Material provided >>
• • • • • • •
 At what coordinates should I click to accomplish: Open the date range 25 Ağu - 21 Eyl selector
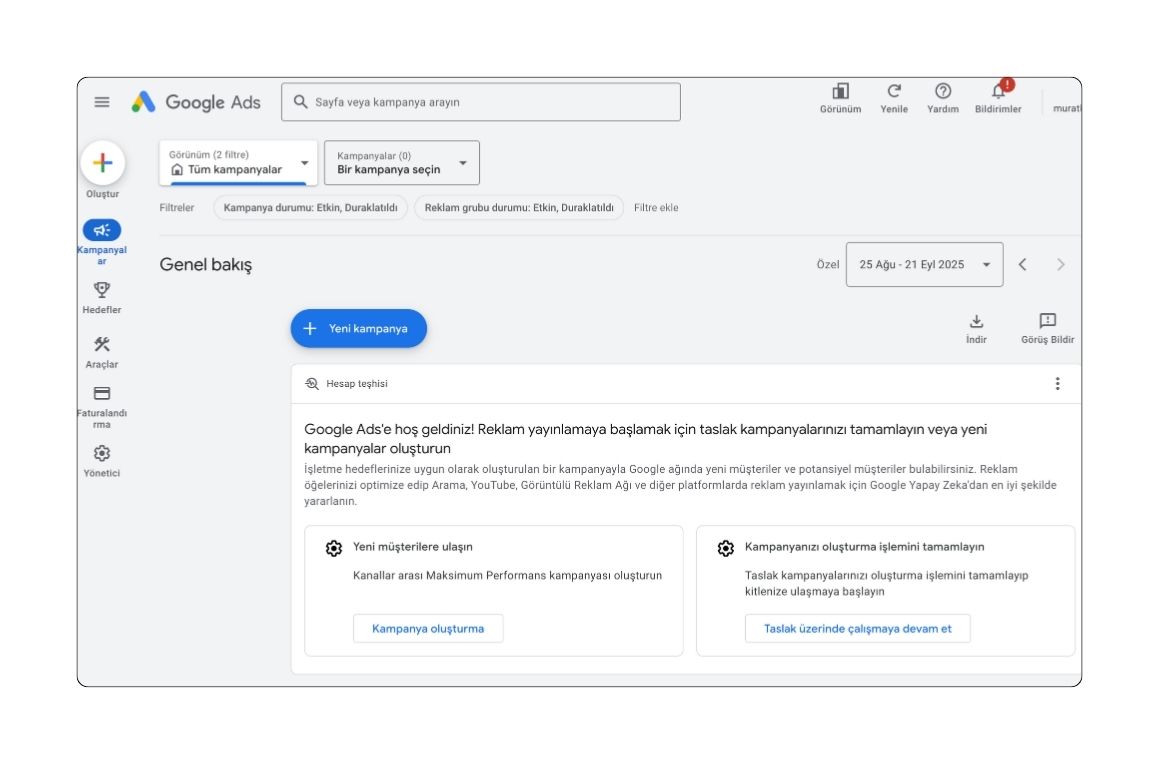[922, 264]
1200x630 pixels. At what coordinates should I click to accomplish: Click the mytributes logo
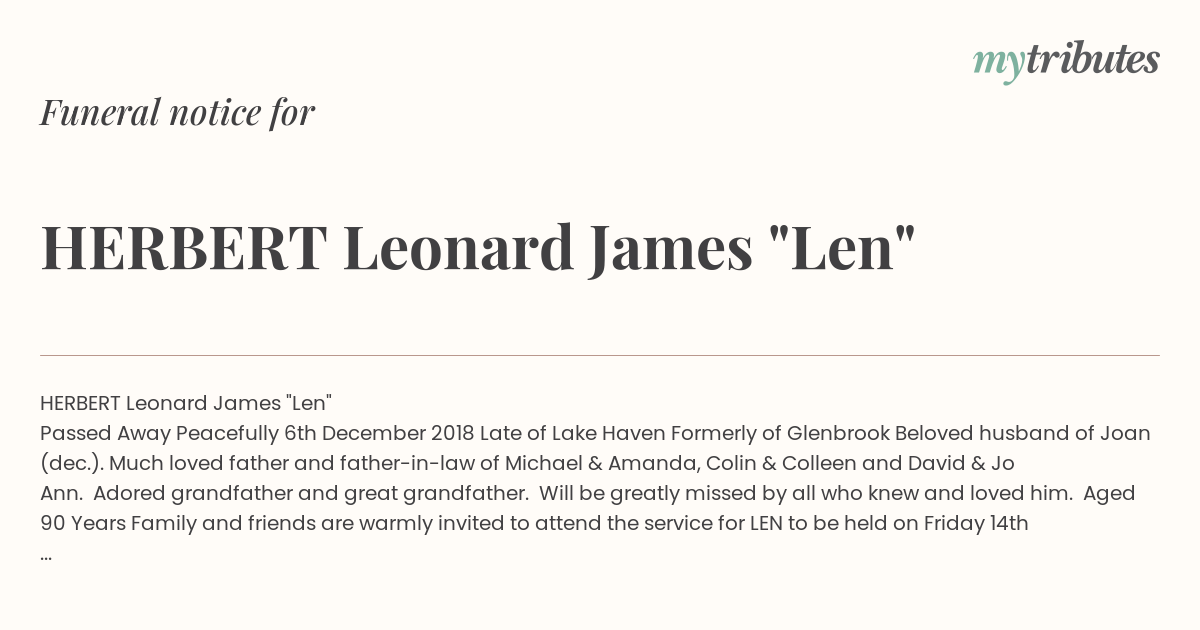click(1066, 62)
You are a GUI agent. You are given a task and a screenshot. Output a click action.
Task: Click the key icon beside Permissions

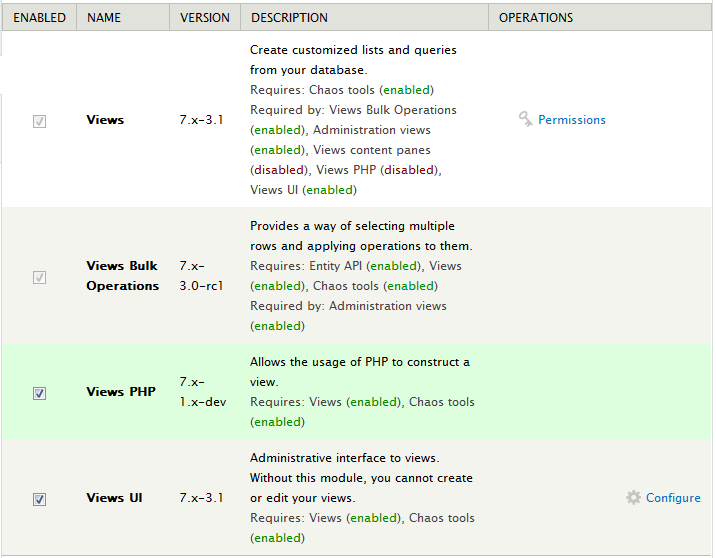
• • • • • • •
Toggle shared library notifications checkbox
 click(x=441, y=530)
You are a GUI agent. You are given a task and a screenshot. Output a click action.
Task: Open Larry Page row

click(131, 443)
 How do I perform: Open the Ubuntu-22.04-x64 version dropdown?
• • • • • • •
Instructions for the task >>
Produce only the lines from the line containing "Task: Open Larry Page row" through the line containing "How do I perform: Open", inclusive of both, exactly as they stand in the entries above.

The completed task >>
Task: Open Larry Page row

click(131, 443)
 How do I perform: Open the Ubuntu-22.04-x64 version dropdown?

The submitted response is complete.